# AIM OF THE TASK
For the string "width", search the entries below and copy every line where it appears.
─── SOURCE DATA
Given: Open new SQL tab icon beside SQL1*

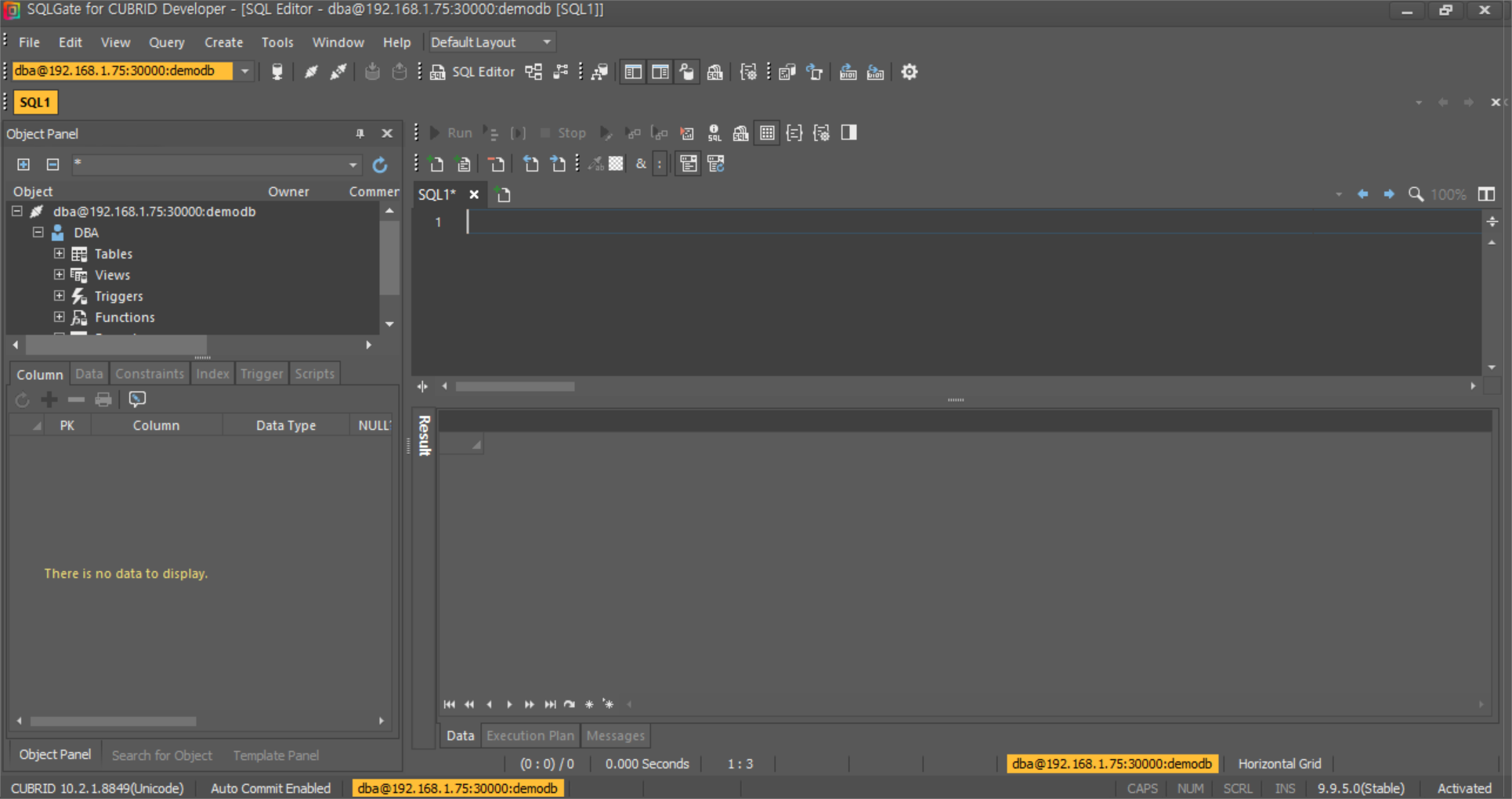Looking at the screenshot, I should pos(504,195).
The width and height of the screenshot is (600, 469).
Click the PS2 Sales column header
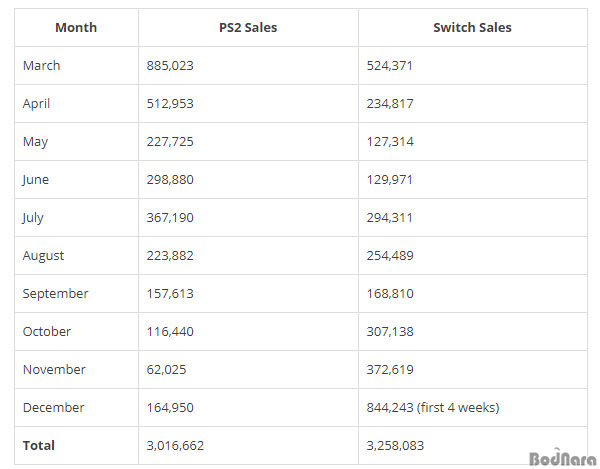click(x=248, y=28)

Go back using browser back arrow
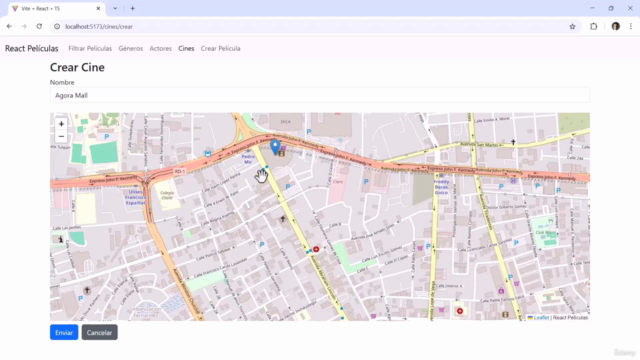coord(9,27)
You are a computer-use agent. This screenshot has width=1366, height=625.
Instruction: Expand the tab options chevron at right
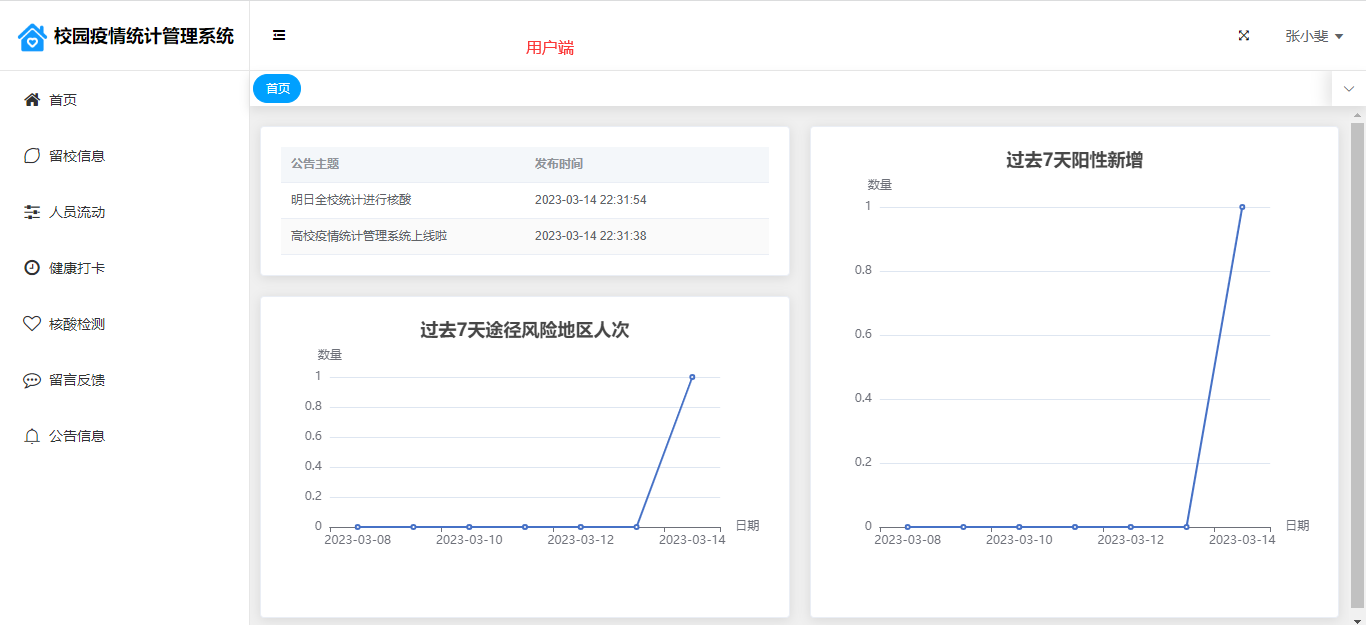pyautogui.click(x=1348, y=89)
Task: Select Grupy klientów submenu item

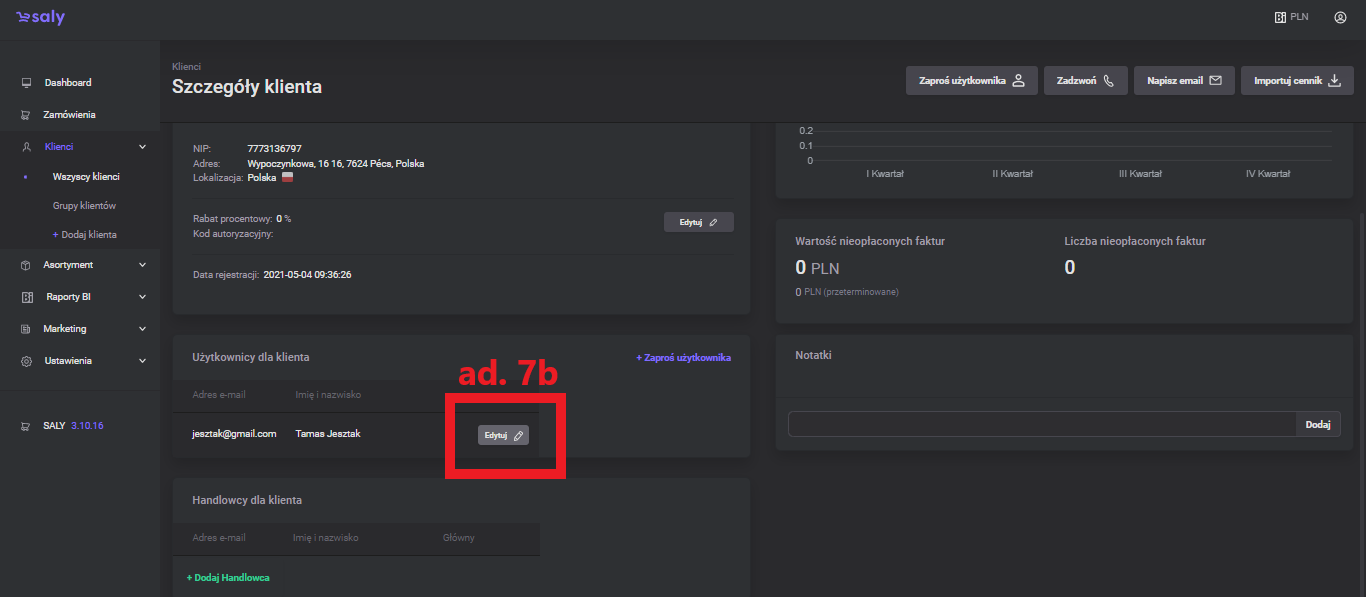Action: (x=84, y=206)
──────
# ANSWER TO THIS EXERCISE
The width and height of the screenshot is (600, 469).
You are a computer-use agent. This screenshot has width=1366, height=625.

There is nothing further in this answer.